[Discuss] Debian 12 in the Cloud

Rich Pieri richard.pieri at gmail.com
Sun Jun 2 10:42:10 EDT 2024


On Sat, 1 Jun 2024 23:03:37 -0400
Steve Litt <slitt at troubleshooters.com> wrote:

> Systemd has about 80 times more lines of code than runit. I know this
> doesn't 1 to 1 correspond to attack surface, but it's a reasonable
> approximation.

Numbers of lines of code does not correlate with attack surface.
Neither does code complexity. At the most absurd lower end, a program
that sanitizes strings has more lines of code and is longer and more
complex than a similar program which does not sanitize strings. I hope
we all agree that the "longer and more complex" version is probably the
more secure version.

Smaller and simpler is easier for fewer people to understand and
maintain.
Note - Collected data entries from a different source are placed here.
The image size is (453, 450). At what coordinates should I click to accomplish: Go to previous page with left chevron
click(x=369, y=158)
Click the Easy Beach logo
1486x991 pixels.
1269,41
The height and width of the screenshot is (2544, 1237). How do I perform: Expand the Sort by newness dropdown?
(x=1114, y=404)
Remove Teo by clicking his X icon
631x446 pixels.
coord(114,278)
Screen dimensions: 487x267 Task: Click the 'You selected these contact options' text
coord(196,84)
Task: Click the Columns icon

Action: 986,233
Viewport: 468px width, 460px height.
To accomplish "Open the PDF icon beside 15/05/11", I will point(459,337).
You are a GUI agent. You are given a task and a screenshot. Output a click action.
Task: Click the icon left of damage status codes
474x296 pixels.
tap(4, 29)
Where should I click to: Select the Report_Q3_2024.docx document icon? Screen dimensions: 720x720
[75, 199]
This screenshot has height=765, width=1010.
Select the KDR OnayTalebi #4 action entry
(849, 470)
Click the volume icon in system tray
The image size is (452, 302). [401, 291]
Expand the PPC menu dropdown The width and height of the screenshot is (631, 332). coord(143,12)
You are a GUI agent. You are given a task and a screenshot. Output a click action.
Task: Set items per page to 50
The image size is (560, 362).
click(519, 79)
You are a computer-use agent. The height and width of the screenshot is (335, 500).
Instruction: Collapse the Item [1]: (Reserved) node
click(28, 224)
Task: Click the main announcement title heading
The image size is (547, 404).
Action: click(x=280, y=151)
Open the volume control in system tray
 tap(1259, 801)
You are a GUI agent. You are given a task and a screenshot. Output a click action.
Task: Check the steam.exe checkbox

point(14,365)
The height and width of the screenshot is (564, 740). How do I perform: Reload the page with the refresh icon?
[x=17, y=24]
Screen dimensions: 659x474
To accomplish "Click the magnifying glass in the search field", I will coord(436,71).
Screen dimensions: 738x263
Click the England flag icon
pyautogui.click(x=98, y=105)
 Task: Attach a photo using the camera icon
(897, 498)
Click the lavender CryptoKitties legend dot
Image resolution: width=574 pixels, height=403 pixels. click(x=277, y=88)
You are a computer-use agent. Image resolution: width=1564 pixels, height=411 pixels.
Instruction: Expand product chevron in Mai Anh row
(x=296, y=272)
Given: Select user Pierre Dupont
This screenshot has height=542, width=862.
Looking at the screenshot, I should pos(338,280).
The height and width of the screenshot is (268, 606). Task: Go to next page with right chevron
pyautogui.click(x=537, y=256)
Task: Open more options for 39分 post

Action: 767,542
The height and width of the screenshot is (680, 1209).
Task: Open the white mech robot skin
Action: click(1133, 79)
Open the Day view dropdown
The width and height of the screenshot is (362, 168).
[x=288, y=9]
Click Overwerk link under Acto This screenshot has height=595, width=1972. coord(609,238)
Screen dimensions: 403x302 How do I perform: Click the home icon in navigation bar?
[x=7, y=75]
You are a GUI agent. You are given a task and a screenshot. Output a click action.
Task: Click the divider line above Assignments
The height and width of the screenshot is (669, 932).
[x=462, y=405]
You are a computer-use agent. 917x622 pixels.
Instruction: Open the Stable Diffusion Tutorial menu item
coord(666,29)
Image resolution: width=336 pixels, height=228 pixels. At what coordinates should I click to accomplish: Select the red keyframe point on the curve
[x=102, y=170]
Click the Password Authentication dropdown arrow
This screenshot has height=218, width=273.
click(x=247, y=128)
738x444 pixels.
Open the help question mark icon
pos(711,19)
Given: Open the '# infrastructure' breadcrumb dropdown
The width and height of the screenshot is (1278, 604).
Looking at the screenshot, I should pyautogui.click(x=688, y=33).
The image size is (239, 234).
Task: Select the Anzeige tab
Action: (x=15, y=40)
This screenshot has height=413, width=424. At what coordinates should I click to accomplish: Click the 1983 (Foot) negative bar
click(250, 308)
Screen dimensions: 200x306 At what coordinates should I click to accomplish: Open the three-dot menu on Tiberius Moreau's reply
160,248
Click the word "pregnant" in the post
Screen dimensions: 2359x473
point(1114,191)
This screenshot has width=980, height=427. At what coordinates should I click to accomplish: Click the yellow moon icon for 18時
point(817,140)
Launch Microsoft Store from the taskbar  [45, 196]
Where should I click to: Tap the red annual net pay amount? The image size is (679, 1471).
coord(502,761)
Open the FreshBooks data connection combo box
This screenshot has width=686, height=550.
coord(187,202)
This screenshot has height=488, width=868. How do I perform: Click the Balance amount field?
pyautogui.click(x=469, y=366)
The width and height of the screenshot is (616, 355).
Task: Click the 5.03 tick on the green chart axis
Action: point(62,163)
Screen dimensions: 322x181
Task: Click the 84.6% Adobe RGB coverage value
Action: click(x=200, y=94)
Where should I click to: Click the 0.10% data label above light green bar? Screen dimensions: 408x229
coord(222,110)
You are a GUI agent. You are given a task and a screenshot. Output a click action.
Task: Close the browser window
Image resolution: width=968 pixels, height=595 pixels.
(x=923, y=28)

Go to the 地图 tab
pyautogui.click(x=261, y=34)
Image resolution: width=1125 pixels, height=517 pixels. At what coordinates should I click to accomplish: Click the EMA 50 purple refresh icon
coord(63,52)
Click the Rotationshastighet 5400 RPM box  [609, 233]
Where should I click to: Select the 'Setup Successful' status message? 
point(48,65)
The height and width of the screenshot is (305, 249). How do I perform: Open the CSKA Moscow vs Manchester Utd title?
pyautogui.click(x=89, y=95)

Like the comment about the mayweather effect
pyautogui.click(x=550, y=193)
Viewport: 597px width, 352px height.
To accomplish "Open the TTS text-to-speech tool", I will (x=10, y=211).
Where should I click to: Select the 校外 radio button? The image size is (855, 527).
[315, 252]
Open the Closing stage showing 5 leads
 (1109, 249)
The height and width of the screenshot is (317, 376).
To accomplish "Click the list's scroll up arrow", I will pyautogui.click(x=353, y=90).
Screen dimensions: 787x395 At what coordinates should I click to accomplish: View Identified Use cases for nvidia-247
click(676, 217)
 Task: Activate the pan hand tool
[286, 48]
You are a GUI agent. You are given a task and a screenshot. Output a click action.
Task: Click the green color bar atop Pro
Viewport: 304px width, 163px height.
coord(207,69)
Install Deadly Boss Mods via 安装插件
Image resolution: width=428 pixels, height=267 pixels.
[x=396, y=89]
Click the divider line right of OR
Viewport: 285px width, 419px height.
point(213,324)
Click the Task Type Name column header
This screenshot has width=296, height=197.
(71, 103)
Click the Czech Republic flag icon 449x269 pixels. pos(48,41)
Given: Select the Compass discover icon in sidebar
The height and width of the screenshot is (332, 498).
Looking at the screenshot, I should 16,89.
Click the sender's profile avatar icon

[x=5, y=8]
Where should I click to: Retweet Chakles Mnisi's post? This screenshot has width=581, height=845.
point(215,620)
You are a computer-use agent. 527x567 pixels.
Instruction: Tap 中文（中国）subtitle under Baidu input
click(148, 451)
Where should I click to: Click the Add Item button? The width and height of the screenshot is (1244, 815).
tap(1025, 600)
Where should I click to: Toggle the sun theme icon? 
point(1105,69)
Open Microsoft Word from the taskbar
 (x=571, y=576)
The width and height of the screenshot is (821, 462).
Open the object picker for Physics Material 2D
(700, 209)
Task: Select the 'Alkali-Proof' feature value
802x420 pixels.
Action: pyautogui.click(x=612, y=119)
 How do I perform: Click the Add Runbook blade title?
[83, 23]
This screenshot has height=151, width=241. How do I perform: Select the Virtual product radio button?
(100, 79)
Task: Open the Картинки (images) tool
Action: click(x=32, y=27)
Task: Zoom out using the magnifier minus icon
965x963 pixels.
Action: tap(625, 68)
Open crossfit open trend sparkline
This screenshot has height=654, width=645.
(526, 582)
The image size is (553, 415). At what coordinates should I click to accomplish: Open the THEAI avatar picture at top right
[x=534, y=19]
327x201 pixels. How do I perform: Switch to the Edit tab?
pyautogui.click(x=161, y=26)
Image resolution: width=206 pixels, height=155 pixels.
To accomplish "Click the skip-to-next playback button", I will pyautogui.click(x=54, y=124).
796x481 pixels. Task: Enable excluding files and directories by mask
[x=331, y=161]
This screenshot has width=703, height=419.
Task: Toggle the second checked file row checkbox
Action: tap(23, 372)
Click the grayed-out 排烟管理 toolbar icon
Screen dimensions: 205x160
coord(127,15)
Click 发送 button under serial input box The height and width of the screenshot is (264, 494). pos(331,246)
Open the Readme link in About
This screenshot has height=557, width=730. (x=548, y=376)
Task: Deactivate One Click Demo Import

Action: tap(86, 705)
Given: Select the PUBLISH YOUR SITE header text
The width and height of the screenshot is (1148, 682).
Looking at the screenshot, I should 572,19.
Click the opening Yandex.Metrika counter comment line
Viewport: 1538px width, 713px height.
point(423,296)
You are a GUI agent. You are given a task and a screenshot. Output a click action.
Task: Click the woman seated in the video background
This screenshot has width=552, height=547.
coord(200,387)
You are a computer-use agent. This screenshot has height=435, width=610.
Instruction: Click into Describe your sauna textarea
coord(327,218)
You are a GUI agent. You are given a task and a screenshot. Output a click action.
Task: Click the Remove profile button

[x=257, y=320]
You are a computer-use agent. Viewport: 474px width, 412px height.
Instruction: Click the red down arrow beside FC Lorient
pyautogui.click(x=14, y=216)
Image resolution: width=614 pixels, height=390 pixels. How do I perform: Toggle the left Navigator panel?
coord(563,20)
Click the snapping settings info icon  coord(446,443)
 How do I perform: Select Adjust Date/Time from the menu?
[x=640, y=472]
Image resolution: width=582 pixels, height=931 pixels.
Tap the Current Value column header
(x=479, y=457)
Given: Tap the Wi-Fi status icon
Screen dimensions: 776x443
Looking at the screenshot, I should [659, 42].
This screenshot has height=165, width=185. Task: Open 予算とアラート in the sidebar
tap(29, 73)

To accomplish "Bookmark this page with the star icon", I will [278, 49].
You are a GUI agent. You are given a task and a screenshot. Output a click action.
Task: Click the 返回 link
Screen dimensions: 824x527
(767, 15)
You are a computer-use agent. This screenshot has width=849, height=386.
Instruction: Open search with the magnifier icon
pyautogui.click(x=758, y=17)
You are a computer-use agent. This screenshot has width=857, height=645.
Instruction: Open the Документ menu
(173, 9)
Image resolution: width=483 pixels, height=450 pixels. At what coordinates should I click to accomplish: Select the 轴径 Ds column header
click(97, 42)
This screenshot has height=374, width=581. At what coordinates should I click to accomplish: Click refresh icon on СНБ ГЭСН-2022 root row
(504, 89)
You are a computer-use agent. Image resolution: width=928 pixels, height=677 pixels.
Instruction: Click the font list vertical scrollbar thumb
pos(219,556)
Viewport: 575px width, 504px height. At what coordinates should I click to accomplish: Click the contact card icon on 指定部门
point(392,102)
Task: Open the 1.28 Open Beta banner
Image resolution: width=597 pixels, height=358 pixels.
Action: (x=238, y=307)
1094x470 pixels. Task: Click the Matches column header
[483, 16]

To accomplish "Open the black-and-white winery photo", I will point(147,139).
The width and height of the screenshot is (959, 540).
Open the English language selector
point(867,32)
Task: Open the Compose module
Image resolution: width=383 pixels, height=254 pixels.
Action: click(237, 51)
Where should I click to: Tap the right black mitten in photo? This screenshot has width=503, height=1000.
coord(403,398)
No argument there. But code quantity is not and has never
been a measure of code quality. I hold that systemd is bad not because
it is big and complex, but because the much of the code is buggy
rubbish, and I would hold this opinion if it were half the size of
runit.

And this is all entirely irrelevant to the XZ supply chain attack,
because the backdoor isn't in the source code. It's in the test
harness. If you used 'git clone' then you would never see it because
the payload was excluded by the .gitignore file. You had to use the
tarball, and you had to build under specific conditions, for the
payload to be injected into the source at build time.